How alcohol impacts memory in middle age
In one of the first studies to examine alcohol's effect on middle-aged guys (rather than on college-age or elderly men), British researchers found that those who had three or more drinks daily suffered far greater memory loss and had hindered decision making.
In reality, if you truly have just a couple drinks a day, not four, five, or 12, you likely don't have to worry much, says Sara Jo Nixon, a psychiatry professor and substance abuse researcher at the University of Florida. "From this study, you shouldn't conclude that men who drink [three drinks] a week are going to have that extreme level of cognitive loss," Nixon says. "However, these findings do suggest that men ought to pay attention to their drinking in those middle years."

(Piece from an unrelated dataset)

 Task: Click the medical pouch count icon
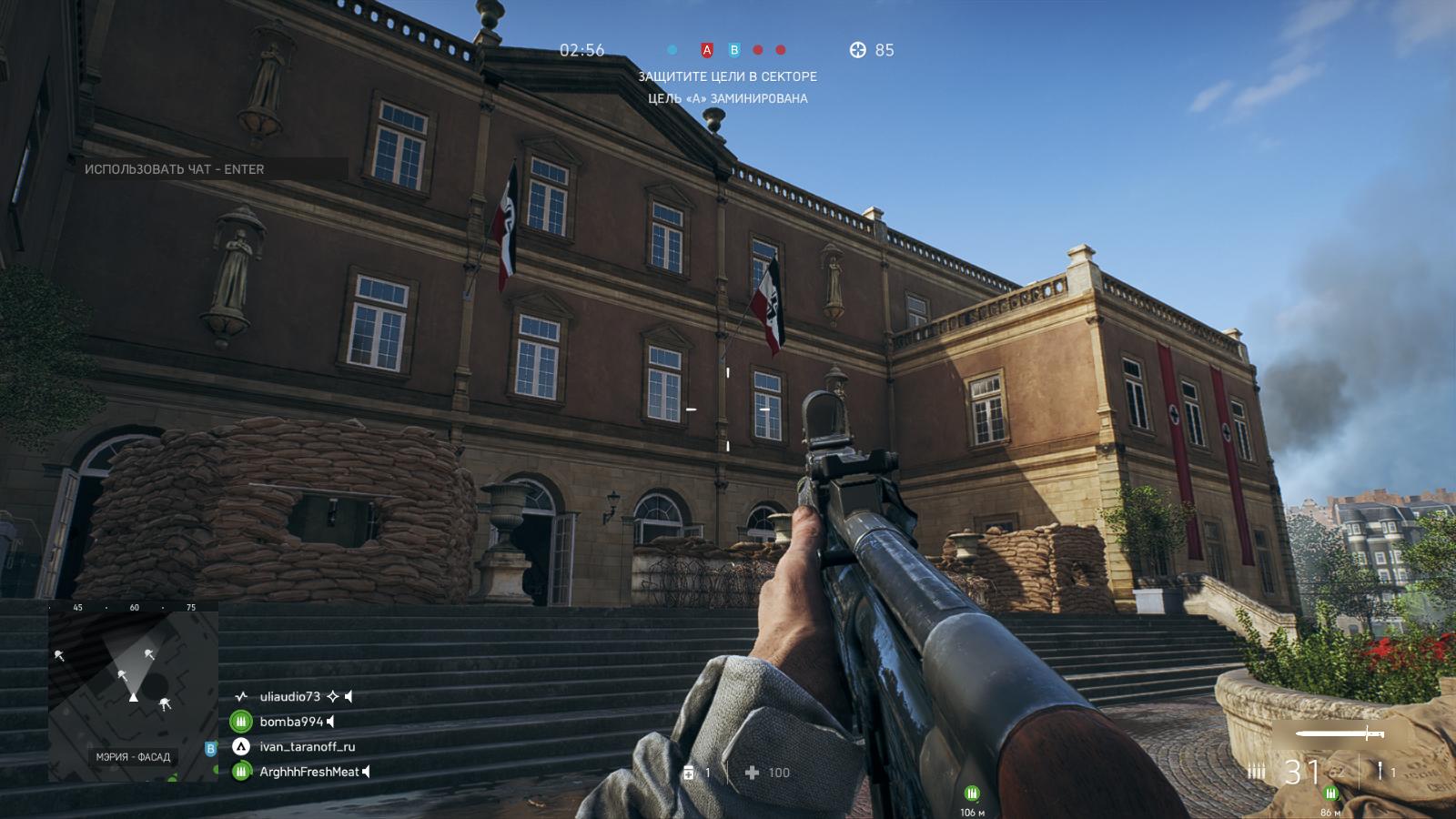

But you should be concerned if you have much more. Most of the men who show major cognitive impairment in this study likely fell into the upper range of heavy drinkers – as much as eight drinks a day. But when the researchers tally all the data and create averages, it reads like a few drinks a day does serious brain damage, which isn't always the case.
Daily, habitual drinking does damage the brain. "Alcohol used persistently has neurotoxic effects," says Nixon. "Most of the time those effects happen across various brain areas and are relatively mild. People don't feel clinically impaired. But this study suggests that alcohol exposure may have a cumulative effect, and it may impact some people more than others." In other words, practice moderation.